§ Text to read:
Everything I take from our set of OTS components will have live, verifiable
examples of running at scale.

> multicast, real-time, distributed message passing system

For this the choice really comes down to RabbitMQ or ejabberd. An XMPP
solution is appealing for the obvious benefits of having a "presence" concept,
but an AMQP solution keeps us closer to the current reality of Twitter.

So we start with a large distributed rabbit setup. A few clusters scattered
across the world, connected via shovel pipes and using some nested
queue/exchange plumbing to wire it all together.

> full-text search

Some queues dump to a FTS setup that keeps recent messages in RAM and migrates
them to disk as they get older. SOLR is probably a better solution here, but I
know the Sphinx delta/full-index model better and would reach for that first.

> archiving

Dump a firehose queue to disk and send copies/updates out to various services
that want it. Pushing it to HDFS would probably be the first choice I would
look at, just because it is easy to go from there to various Hadoop analytics.

> deletions

Nothing is ever deleted, it just becomes invisible. This is just a flag to add
to the FTS indexes and archives.

§ Directions: Write the next part of the post above on building a Twitter-like system from off-the-shelf parts, starting right after its last sentence about deletions.

§ Dataset extract:
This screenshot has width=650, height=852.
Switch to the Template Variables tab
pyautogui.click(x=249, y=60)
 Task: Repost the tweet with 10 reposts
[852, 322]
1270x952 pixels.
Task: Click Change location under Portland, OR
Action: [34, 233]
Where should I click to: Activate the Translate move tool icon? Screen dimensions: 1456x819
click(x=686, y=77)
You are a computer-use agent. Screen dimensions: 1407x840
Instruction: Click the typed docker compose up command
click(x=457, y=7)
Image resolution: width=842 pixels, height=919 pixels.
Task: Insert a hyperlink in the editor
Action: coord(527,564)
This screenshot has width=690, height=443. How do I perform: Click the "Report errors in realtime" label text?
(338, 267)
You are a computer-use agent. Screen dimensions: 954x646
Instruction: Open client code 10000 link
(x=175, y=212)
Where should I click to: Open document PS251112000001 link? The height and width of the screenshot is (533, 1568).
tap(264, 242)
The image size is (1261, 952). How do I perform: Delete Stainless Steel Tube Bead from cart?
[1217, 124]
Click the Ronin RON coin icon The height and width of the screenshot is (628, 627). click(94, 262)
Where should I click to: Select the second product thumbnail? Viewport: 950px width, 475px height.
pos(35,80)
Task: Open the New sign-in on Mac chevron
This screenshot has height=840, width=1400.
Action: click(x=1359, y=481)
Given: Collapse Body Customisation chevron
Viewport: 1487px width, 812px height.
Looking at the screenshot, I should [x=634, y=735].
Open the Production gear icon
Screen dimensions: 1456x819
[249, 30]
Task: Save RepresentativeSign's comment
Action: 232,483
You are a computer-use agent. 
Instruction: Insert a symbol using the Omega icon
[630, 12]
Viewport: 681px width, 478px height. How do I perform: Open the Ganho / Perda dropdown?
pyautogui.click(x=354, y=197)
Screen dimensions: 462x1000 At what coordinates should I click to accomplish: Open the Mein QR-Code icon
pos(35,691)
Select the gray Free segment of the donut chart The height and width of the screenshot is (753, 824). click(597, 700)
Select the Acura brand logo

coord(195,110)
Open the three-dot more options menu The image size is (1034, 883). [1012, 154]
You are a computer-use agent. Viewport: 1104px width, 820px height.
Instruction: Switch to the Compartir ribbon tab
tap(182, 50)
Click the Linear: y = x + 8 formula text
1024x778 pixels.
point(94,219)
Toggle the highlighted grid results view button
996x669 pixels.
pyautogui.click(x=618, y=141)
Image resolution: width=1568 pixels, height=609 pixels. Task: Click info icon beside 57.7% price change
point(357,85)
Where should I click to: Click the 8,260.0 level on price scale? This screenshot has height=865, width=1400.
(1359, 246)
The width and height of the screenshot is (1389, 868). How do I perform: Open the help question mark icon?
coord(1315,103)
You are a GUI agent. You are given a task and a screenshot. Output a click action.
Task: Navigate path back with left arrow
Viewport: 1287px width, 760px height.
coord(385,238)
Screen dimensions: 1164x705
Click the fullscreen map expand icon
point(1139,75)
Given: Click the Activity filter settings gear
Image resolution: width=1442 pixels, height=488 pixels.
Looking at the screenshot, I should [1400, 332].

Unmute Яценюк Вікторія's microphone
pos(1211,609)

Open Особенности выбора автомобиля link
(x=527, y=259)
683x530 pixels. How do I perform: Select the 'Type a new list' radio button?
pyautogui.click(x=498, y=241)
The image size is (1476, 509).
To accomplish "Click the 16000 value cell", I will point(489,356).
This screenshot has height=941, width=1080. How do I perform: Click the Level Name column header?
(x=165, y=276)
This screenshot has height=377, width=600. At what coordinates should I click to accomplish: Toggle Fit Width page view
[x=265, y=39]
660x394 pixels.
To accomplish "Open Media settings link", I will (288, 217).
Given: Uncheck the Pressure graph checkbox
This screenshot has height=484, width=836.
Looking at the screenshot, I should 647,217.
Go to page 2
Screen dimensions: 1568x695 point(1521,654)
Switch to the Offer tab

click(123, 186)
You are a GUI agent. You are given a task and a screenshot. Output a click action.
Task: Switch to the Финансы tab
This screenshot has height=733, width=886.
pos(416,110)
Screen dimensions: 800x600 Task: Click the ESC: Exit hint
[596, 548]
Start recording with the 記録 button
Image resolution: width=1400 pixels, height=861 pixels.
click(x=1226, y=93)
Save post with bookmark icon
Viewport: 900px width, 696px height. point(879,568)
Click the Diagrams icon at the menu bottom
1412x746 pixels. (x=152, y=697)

§ Response for this exercise:
> dynamic subscription changes, access restriction

Handled completely by the message queues.

> open APIs with quotas, abuse detection mechanisms, spam fighting algorithms,
> different authentication protocols, etc.

None of these is particularly difficult once you have the general framework
setup, and the structure of the system actually makes it pretty easy to wire
in things like realtime abuse and spam prevention once you get rolling. There
is only one thing hard about building a better Twitter, getting the userbase
to make it worthwhile. If Twitter was in a different market where the network
effect was not so strongly self-reinforcing then it would have been cloned and
re-implemented better back when the fail whale was our constant companion, but
this is not the case so making a "better" twitter is of little value.